Vaginal Cleansing Before Cesarean Delivery to Reduce Infection

August 5, 2021 updated by: Washington University School of Medicine

Vaginal Cleansing Before Cesarean Delivery to Reduce Infection: A Randomized Trial

The purpose of this study is to test the hypothesis that vaginal cleansing with povidone-iodine solution immediately prior to cesarean delivery reduces postcesarean infectious morbidity.

Study Overview

Detailed Description

Cesarean delivery is the most common surgical procedure performed on women in the US; nearly 1.3 million are performed each year. Postoperative infectious morbidity is the most common complication of cesarean delivery. Post-cesarean infectious morbidity is often the result of indigenous vaginal flora that ascend into the uterus at the time of surgery. Thus, reducing vaginal microbial load may reduce post-cesarean infection. However, results from studies assessing the role of vaginal cleansing prior to cesarean have been mixed.

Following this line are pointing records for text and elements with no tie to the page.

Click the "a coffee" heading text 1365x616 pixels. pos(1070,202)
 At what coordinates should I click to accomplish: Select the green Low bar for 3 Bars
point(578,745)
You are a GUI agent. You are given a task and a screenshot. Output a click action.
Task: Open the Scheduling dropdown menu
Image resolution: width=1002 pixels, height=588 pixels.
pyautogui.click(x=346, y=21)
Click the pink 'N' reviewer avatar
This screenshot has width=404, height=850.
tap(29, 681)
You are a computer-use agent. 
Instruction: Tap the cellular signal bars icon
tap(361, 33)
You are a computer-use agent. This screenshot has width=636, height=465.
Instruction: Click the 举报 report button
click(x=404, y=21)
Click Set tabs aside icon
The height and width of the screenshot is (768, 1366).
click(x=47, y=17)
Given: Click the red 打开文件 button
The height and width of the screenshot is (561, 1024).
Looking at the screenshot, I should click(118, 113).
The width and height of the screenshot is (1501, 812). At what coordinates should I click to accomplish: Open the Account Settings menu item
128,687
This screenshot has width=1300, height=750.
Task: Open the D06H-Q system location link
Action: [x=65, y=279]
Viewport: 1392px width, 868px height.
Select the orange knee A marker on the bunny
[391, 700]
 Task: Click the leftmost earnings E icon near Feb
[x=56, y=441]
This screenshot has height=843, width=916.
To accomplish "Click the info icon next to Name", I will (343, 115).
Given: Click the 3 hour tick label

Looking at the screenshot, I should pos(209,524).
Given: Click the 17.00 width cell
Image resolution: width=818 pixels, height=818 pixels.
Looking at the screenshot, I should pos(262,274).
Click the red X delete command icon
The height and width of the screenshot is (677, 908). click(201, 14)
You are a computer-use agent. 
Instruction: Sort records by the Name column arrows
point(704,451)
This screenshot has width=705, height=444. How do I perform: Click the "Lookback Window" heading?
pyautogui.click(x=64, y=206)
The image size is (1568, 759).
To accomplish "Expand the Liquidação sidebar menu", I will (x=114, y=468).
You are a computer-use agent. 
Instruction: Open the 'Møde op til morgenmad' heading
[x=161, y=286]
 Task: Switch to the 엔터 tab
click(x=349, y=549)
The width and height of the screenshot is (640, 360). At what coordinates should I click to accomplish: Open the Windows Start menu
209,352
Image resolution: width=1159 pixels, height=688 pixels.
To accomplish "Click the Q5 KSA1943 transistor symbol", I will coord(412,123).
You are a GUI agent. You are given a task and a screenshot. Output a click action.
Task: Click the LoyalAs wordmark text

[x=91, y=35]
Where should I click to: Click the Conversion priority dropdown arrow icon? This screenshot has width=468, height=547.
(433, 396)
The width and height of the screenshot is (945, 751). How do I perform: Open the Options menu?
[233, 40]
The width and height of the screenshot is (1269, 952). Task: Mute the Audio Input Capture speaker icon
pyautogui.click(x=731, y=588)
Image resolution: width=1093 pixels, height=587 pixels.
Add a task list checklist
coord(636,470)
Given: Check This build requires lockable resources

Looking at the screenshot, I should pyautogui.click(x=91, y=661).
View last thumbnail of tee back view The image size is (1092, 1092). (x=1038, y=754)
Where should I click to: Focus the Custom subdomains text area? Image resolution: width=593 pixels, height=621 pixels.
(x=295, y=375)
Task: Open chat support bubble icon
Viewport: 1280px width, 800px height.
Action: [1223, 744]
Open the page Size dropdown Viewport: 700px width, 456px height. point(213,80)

The investigators will perform a randomized controlled clinical trial to test the hypothesis that vaginal cleansing with povidone-iodine solution immediately prior to cesarean delivery reduces postcesarean infectious morbidity.

Study Type

Interventional

Enrollment (Actual)

608

Phase

  • Not Applicable

Contacts and Locations

This section provides the contact details for those conducting the study, and information on where this study is being conducted.

Study Locations

    • Missouri
      • Saint Louis, Missouri, United States, 63110
        • Barnes Jewish Hospital

Participation Criteria

Researchers look for people who fit a certain description, called eligibility criteria. Some examples of these criteria are a person's general health condition or prior treatments.

Eligibility Criteria

Ages Eligible for Study

  • Child
  • Adult
  • Older Adult

Accepts Healthy Volunteers

No

Genders Eligible for Study

Female

Description

Inclusion Criteria:

  • Women undergoing cesarean delivery after labor at Barnes-Jewish Hospital.

Exclusion Criteria:

  • Inability to obtain consent
  • known or suspected allergy to iodine or shellfish
  • women with active herpes simplex virus infection

Study Plan

This section provides details of the study plan, including how the study is designed and what the study is measuring.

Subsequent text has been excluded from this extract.